Regina, como siempre erguida y medida en sus movimientos, sostenía entre sus manos un velo de gasa marfil, idéntico al que usaría el gran día. Se tomó unos segundos antes de responder.
-Fue correcto, aunque distante. Apenas me dirigió una mirada. Toda su atención estuvo centrada en mi padre. Da la impresión de que el reino le interesa mucho más que la esposa que se le entrega -dijo, aunque dentro de ella no tuvo ningún problema en afirmar que era hermoso... un bloque de hielo al que se le ha dado forma con mucho esmero.
-¿No le habló en ningún momento?
-Solo cuando corregí uno de sus cálculos. Pareció sorprendido por la interrupción, pero no se mostró molesto. De un hombre con su reputación, eso ya es bastante -realmente esperaba que fuera peor.
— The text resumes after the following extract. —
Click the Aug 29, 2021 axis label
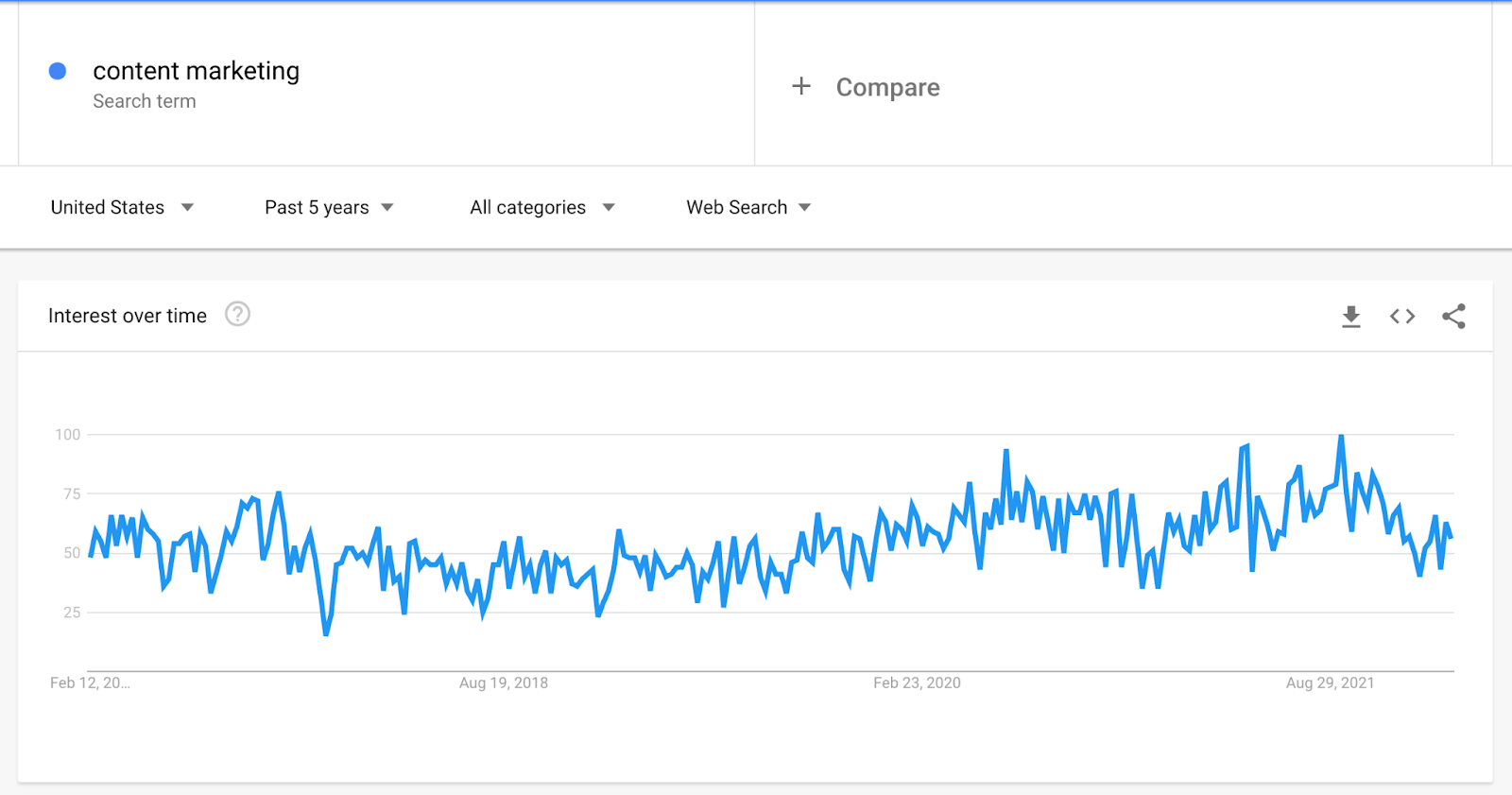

Dalia asintió sin decir nada más. El silencio volvió a instalarse entre ellas, solo interrumpido por el crujido del cuero de las maletas y el vaivén de las joyas al ser envueltas con paños suaves.
***
Los preparativos para la ceremonia avanzaban con rapidez. El vestido estaba terminado: sobrio, de un tono marfil elegante, sin adornos innecesarios. Todo su diseño conservaba la imagen reservada y discreta que Regina había mostrado desde niña. El velo caería desde la diadema que sujetaba su pañuelo, el cual, como siempre, cubría todo su cabello. Su atuendo ocultaría su figura, tal como ella lo había solicitado.
El día anterior a la boda, cuando ya la luna estaba alta, un golpe suave en la puerta interrumpió el recogimiento. Dalia abrió, y al ver quién era, hizo una reverencia breve.
-La reina consorte -anunció con respeto.
La reina entró sin escolta. Llevaba un pequeño estuche de madera entre las manos. Caminó hacia Regina, quien se encontraba aún de pie frente al espejo, con el velo a medio ajustar.
-He venido a entregarte algo -dijo la reina con una serenidad poco habitual-. No quería esperar hasta mañana.
Regina no respondió de inmediato. Mantuvo la compostura, aguardando. La reina abrió el estuche y sacó una pulsera de hilos trenzados de oro y plata, sobria pero distinguida.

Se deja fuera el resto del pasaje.